Look for the ‘s’: To make sure you are shopping from secure sites, look for the “s” after “http” in your browser address bar before providing personal or credit card information. Whether shopping from a smartphone, tablet or home computer, only use reputable retailers and websites.

Secure your phone: Your phone now is also your wallet these days, so take precaution with a mobile security solution to protect your phone no matter where you shop, surf or share.

Be “cheap” with your credit card: Use one low-limit credit card for all your online transactions so that if you become the target of a cyber attack, you won’t find yourself crying over thousand-ringgit losses.

Use a credit card instead of a debit card. It will be easier to stop payment or cancel purchase if you use a credit card. A debit card’s payment is made directly from your bank account and is difficult to reverse.

Ignore the pop-up: Don’t click on the pop-up advertising, even if it promises gift cards, cash or discounts if you fill out a survey. It’s better to be safe than sorry, so use Control + F4 (Windows) or Command + W (Mac) to close the pop-up ad.

Don’t do your business in public hotspots: When you are shopping on the go, free WiFi can be tempting but security for such connections is usually lacking.

Given information:

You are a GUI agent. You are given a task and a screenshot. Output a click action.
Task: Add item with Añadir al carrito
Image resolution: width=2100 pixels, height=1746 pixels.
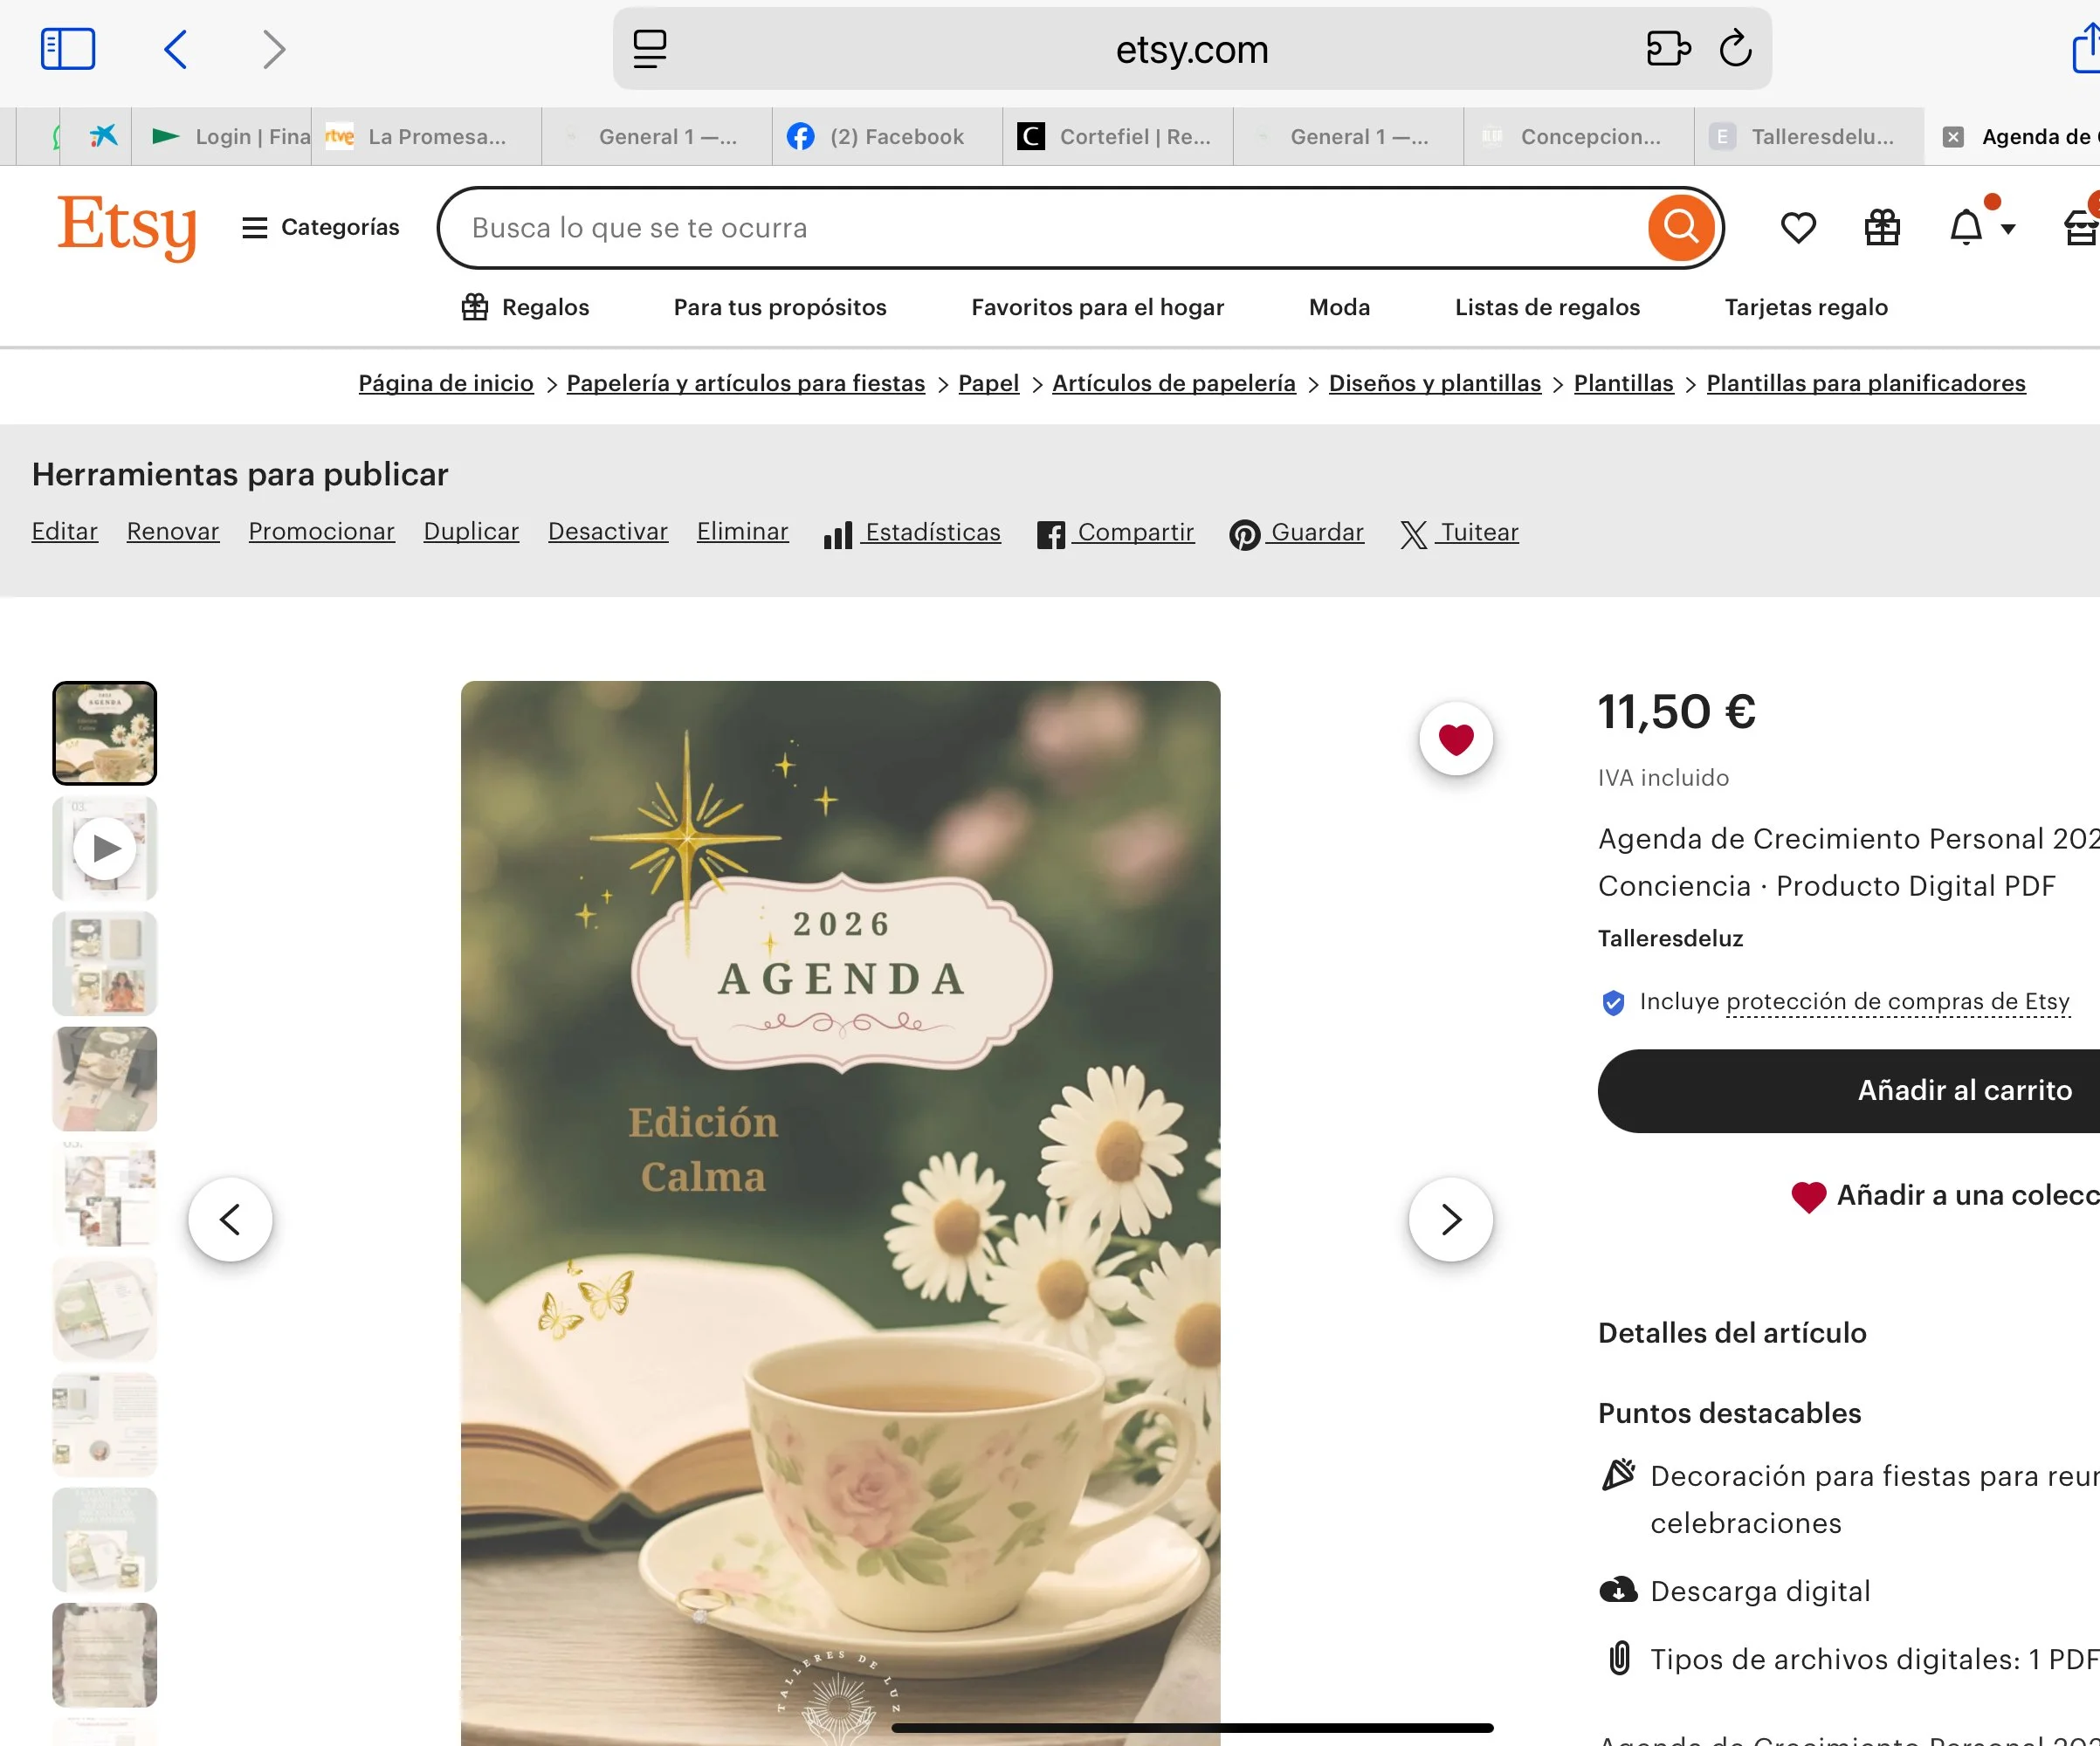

Work to complete:
**1.** From the online shopping safety tips, copy the text starting at "Ignore the pop-up: Don’t" and ending at "is usually lacking.".
**2.** In the online shopping safety tips, what key combination closes a pop-up ad on a Mac?
**3.** Pick up the online shopping safety tips after their last sentence and keep writing.

Results of the exercise:
**1.**
Ignore the pop-up: Don’t click on the pop-up advertising, even if it promises gift cards, cash or discounts if you fill out a survey. It’s better to be safe than sorry, so use Control + F4 (Windows) or Command + W (Mac) to close the pop-up ad.

Don’t do your business in public hotspots: When you are shopping on the go, free WiFi can be tempting but security for such connections is usually lacking.

**2.** Command + W

**3.**
To avoid any disappointing surprises, steer clear of unencrypted, public hotspot network connections when buying things online. Cyber criminals might be monitoring the public network for online shoppers’ credit card information.

If you really need to use the public WiFi hotspot at a coffee shop, mall or even hotel for important transactions, make sure it is secure.

Read the fine print: Always read the terms of service agreement before you buy online. You could inadvertently sign up for subscriptions or get hit with additional fees or restrictions.

Beware the fake charities: Going on a shopping spree might trigger your guilt and make you easy prey to charity hoaxes. There are cyber criminals using fake requests to access your device and exploit your personal information. Before making any donation, confirm that the charities in question are legitimate.

Hide the box: After your goods have been delivered, especially the expensive electronic items, wait until rubbish collection day to put the boxes out. Don’t “advertise” the empty boxes outside your house – you might get unwanted guests.

Avoid holiday oversharing: If you are using the holiday package or airline ticket you bought online this holiday, don’t overshare it on social media. Adjust your settings and limit geo-tagging of photos and posts so that only trusted friends can see your whereabouts.

Watch your device: Your banking or credit card details and identity are not the only “gifts” cybercriminals are shopping for; your smartphone and tablets are also hot items. Apparently, the lost and stolen mobile device market is booming too.

Password-protect your phone with a code that is difficult to crack. Install software that will allow you to track, lock and wipe your device if it’s lost or stolen.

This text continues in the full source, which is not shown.